Analysis of health apps on Google’s Play

I ran the description of the top 100 Google Play free Android Health & Fitness apps through an online text analyser(http://textalyser.net/)built by Bernhard Huber Internet Engineering Company . The descriptions were collected in the first week of August. I’m not certain how Google ranks these apps as the top 100, but I feel justified looking at them because on the Google Play website for free Health & Fitness apps they are the apps that get displayed when browsing. The 100 top apps have 1,373,910 cumulative reviews.
Here are the interesting results from the text analyser.

Total words 18,076

Complexity factor (Lexical Density) : 21.1%

Readability (Gunning-Fog Index) : (6-easy 20-hard) 7.8

The top ten words used in Health and Fitness app descriptions are; your, you, app, weight, yoga, workout, fitness, free, health, daily

The top ten 3 word phrases; to help you, daily yoga for, based on your, easy to use, allows you to, relax and sleep, so you can, track your progress, minutes a day, personal fitness trainer, guide you through

Interesting tool. Haven’t seen it before.

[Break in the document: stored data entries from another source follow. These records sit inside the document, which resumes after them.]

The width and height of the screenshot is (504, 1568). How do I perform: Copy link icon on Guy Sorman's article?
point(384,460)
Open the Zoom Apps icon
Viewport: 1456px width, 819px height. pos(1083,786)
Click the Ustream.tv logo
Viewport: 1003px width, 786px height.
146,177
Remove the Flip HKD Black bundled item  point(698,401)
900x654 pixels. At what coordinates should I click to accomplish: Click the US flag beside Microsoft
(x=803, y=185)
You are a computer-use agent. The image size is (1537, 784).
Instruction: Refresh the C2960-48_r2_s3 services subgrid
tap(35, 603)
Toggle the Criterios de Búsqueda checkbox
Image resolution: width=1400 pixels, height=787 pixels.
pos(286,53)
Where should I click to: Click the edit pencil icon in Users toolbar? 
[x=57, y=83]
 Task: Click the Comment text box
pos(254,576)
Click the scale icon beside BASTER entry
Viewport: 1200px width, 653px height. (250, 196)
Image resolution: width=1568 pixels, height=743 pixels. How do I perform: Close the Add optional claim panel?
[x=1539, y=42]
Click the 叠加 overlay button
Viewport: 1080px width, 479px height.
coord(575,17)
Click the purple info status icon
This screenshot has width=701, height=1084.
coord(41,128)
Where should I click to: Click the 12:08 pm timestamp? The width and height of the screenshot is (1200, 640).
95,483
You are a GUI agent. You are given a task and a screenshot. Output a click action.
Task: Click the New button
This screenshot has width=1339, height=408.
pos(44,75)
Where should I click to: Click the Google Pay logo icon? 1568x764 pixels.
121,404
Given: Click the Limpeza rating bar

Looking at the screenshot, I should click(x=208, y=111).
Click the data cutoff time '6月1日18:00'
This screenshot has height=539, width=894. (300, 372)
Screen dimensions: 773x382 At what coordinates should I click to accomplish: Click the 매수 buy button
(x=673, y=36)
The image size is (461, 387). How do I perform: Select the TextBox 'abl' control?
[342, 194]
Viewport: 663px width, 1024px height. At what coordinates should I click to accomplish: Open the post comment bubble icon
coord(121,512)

Can I ask you if you have weighted the descriptions? It seems to me like one or a few apps or descriptions have been given much weight. I say this because I notice that the word yoga and a phrase with yoga, is top listed. Are there really that many yoga apps? Or could it be that one or a few yoga apps have longer descriptions? Or have I misunderstood how you have run the analysis?

8 of the top 100 free Health and Fitness apps in Google Play are for Yoga. I didn’t wiegh each app description for word count when doing the overall content analysis, I’m not sure how I would do that.

When I do this sort of text analysis at work, I generally count how many reports (applications in this case) mention a specific word. That cuts out the overly verbose and/or repetitive texts. You could account for the verbose but not the repetitive by counting each word not as 1, but as 1 / length of the text. You say you don’t know how Google chooses them to be in the top 100. If you did you could use whatever rating score they’re using as another weight.

I went through each app description and coded for two variables; self-tracking and social networking. 49 of the top 100 free Android Health and Fitness apps, on Google Play, involved a form self-tracking. 29 of the apps had a feature that allowed a user to interactively share their results.